━━━━━ RECORDS SHOWN
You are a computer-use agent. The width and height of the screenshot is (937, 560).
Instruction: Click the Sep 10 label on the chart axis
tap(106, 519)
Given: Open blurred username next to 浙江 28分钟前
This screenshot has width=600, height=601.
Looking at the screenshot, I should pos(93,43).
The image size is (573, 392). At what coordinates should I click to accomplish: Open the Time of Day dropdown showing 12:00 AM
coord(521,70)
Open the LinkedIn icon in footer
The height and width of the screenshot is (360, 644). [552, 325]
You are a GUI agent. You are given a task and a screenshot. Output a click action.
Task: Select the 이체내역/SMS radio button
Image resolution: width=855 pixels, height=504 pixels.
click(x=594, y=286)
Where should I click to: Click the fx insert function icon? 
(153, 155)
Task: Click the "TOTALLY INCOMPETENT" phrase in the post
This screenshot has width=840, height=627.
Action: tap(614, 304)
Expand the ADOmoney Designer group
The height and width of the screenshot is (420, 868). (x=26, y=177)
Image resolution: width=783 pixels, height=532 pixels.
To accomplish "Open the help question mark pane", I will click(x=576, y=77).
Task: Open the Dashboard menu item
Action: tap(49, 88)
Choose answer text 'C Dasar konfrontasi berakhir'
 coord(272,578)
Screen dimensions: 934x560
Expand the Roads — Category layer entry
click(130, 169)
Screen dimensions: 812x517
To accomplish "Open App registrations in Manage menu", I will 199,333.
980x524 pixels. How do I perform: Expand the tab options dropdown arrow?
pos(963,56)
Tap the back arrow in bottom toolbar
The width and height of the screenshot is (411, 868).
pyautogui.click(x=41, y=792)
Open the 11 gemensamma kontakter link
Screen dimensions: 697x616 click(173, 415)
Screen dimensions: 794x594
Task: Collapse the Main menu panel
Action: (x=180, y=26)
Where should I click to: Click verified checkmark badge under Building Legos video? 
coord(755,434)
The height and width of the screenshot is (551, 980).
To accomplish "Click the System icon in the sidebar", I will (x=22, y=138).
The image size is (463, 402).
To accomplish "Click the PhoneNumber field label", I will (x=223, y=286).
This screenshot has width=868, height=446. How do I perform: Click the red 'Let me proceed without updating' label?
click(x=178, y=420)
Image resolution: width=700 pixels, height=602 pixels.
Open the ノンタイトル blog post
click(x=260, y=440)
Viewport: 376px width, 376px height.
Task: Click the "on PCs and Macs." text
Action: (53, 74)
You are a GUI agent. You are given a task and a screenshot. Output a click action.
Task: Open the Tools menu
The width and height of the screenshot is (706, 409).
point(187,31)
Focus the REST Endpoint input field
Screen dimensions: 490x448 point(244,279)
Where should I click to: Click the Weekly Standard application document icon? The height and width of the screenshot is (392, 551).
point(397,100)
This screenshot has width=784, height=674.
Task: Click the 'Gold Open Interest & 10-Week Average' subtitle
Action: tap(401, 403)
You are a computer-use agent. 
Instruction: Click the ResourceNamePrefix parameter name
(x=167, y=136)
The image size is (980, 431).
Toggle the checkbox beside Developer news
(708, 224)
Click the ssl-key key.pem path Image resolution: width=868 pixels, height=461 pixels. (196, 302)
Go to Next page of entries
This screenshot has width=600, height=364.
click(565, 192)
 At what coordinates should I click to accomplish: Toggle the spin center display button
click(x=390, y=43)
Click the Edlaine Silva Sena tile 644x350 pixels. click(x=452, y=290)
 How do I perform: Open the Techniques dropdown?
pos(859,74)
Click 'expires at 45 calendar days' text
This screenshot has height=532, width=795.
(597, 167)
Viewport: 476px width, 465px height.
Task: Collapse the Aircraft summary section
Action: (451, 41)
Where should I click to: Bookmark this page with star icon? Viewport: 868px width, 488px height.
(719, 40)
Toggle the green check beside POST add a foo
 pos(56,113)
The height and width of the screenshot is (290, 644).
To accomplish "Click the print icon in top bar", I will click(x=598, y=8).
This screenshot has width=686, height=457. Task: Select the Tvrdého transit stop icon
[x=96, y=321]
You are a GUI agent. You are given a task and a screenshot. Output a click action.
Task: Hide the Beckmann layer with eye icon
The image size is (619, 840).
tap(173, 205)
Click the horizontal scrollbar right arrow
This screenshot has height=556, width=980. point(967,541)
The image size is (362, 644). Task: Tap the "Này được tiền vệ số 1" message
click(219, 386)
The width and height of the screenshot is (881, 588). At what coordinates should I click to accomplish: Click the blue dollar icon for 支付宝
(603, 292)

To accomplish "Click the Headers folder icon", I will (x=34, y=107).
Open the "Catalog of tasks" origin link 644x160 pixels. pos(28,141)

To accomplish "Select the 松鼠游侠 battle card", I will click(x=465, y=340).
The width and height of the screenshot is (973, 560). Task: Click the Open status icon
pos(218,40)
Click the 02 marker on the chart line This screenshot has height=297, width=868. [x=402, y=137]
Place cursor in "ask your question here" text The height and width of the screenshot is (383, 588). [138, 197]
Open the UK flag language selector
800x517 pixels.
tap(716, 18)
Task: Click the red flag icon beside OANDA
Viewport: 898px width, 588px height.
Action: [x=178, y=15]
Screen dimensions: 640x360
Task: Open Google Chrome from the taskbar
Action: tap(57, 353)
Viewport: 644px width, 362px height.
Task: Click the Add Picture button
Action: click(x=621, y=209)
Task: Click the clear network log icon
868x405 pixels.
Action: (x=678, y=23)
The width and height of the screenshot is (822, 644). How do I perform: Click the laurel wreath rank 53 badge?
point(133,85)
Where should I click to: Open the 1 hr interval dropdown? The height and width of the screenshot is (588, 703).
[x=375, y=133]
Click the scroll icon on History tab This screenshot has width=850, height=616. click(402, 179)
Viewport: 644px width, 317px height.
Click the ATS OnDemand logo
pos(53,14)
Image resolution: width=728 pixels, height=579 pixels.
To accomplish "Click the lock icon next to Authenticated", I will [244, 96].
━━━━━━━━━━
## WHAT IS REQUIRED
All records shown above need to be written out again verbatim.

## EXERCISE OUTPUT
You are a computer-use agent. The width and height of the screenshot is (937, 560).
Instruction: Click the Sep 10 label on the chart axis
tap(106, 519)
Given: Open blurred username next to 浙江 28分钟前
This screenshot has width=600, height=601.
Looking at the screenshot, I should pos(93,43).
The image size is (573, 392). At what coordinates should I click to accomplish: Open the Time of Day dropdown showing 12:00 AM
coord(521,70)
Open the LinkedIn icon in footer
The height and width of the screenshot is (360, 644). [552, 325]
You are a GUI agent. You are given a task and a screenshot. Output a click action.
Task: Select the 이체내역/SMS radio button
Image resolution: width=855 pixels, height=504 pixels.
click(x=594, y=286)
Where should I click to: Click the fx insert function icon? 
(153, 155)
Task: Click the "TOTALLY INCOMPETENT" phrase in the post
This screenshot has width=840, height=627.
Action: tap(614, 304)
Expand the ADOmoney Designer group
The height and width of the screenshot is (420, 868). (x=26, y=177)
Image resolution: width=783 pixels, height=532 pixels.
To accomplish "Open the help question mark pane", I will click(x=576, y=77).
Task: Open the Dashboard menu item
Action: tap(49, 88)
Choose answer text 'C Dasar konfrontasi berakhir'
 coord(272,578)
Screen dimensions: 934x560
Expand the Roads — Category layer entry
click(130, 169)
Screen dimensions: 812x517
To accomplish "Open App registrations in Manage menu", I will 199,333.
980x524 pixels. How do I perform: Expand the tab options dropdown arrow?
pos(963,56)
Tap the back arrow in bottom toolbar
The width and height of the screenshot is (411, 868).
pyautogui.click(x=41, y=792)
Open the 11 gemensamma kontakter link
Screen dimensions: 697x616 click(173, 415)
Screen dimensions: 794x594
Task: Collapse the Main menu panel
Action: (x=180, y=26)
Where should I click to: Click verified checkmark badge under Building Legos video? 
coord(755,434)
The height and width of the screenshot is (551, 980).
To accomplish "Click the System icon in the sidebar", I will (x=22, y=138).
The image size is (463, 402).
To accomplish "Click the PhoneNumber field label", I will (x=223, y=286).
This screenshot has width=868, height=446. How do I perform: Click the red 'Let me proceed without updating' label?
click(x=178, y=420)
Image resolution: width=700 pixels, height=602 pixels.
Open the ノンタイトル blog post
click(x=260, y=440)
Viewport: 376px width, 376px height.
Task: Click the "on PCs and Macs." text
Action: (53, 74)
You are a GUI agent. You are given a task and a screenshot. Output a click action.
Task: Open the Tools menu
The width and height of the screenshot is (706, 409).
point(187,31)
Focus the REST Endpoint input field
Screen dimensions: 490x448 point(244,279)
Where should I click to: Click the Weekly Standard application document icon? The height and width of the screenshot is (392, 551).
point(397,100)
This screenshot has width=784, height=674.
Task: Click the 'Gold Open Interest & 10-Week Average' subtitle
Action: tap(401, 403)
You are a computer-use agent. 
Instruction: Click the ResourceNamePrefix parameter name
(x=167, y=136)
The image size is (980, 431).
Toggle the checkbox beside Developer news
(708, 224)
Click the ssl-key key.pem path Image resolution: width=868 pixels, height=461 pixels. (196, 302)
Go to Next page of entries
This screenshot has width=600, height=364.
click(565, 192)
 At what coordinates should I click to accomplish: Toggle the spin center display button
click(x=390, y=43)
Click the Edlaine Silva Sena tile 644x350 pixels. click(x=452, y=290)
 How do I perform: Open the Techniques dropdown?
pos(859,74)
Click 'expires at 45 calendar days' text
This screenshot has height=532, width=795.
(597, 167)
Viewport: 476px width, 465px height.
Task: Collapse the Aircraft summary section
Action: (451, 41)
Where should I click to: Bookmark this page with star icon? Viewport: 868px width, 488px height.
(719, 40)
Toggle the green check beside POST add a foo
 pos(56,113)
The height and width of the screenshot is (290, 644).
To accomplish "Click the print icon in top bar", I will click(x=598, y=8).
This screenshot has width=686, height=457. Task: Select the Tvrdého transit stop icon
[x=96, y=321]
You are a GUI agent. You are given a task and a screenshot. Output a click action.
Task: Hide the Beckmann layer with eye icon
The image size is (619, 840).
tap(173, 205)
Click the horizontal scrollbar right arrow
This screenshot has height=556, width=980. point(967,541)
The image size is (362, 644). Task: Tap the "Này được tiền vệ số 1" message
click(219, 386)
The width and height of the screenshot is (881, 588). At what coordinates should I click to accomplish: Click the blue dollar icon for 支付宝
(603, 292)

To accomplish "Click the Headers folder icon", I will (x=34, y=107).
Open the "Catalog of tasks" origin link 644x160 pixels. pos(28,141)

To accomplish "Select the 松鼠游侠 battle card", I will click(x=465, y=340).
The width and height of the screenshot is (973, 560). Task: Click the Open status icon
pos(218,40)
Click the 02 marker on the chart line This screenshot has height=297, width=868. [x=402, y=137]
Place cursor in "ask your question here" text The height and width of the screenshot is (383, 588). [138, 197]
Open the UK flag language selector
800x517 pixels.
tap(716, 18)
Task: Click the red flag icon beside OANDA
Viewport: 898px width, 588px height.
Action: [x=178, y=15]
Screen dimensions: 640x360
Task: Open Google Chrome from the taskbar
Action: tap(57, 353)
Viewport: 644px width, 362px height.
Task: Click the Add Picture button
Action: click(x=621, y=209)
Task: Click the clear network log icon
868x405 pixels.
Action: (x=678, y=23)
The width and height of the screenshot is (822, 644). How do I perform: Click the laurel wreath rank 53 badge?
point(133,85)
Where should I click to: Open the 1 hr interval dropdown? The height and width of the screenshot is (588, 703).
[x=375, y=133]
Click the scroll icon on History tab This screenshot has width=850, height=616. click(402, 179)
Viewport: 644px width, 317px height.
Click the ATS OnDemand logo
pos(53,14)
Image resolution: width=728 pixels, height=579 pixels.
To accomplish "Click the lock icon next to Authenticated", I will [244, 96].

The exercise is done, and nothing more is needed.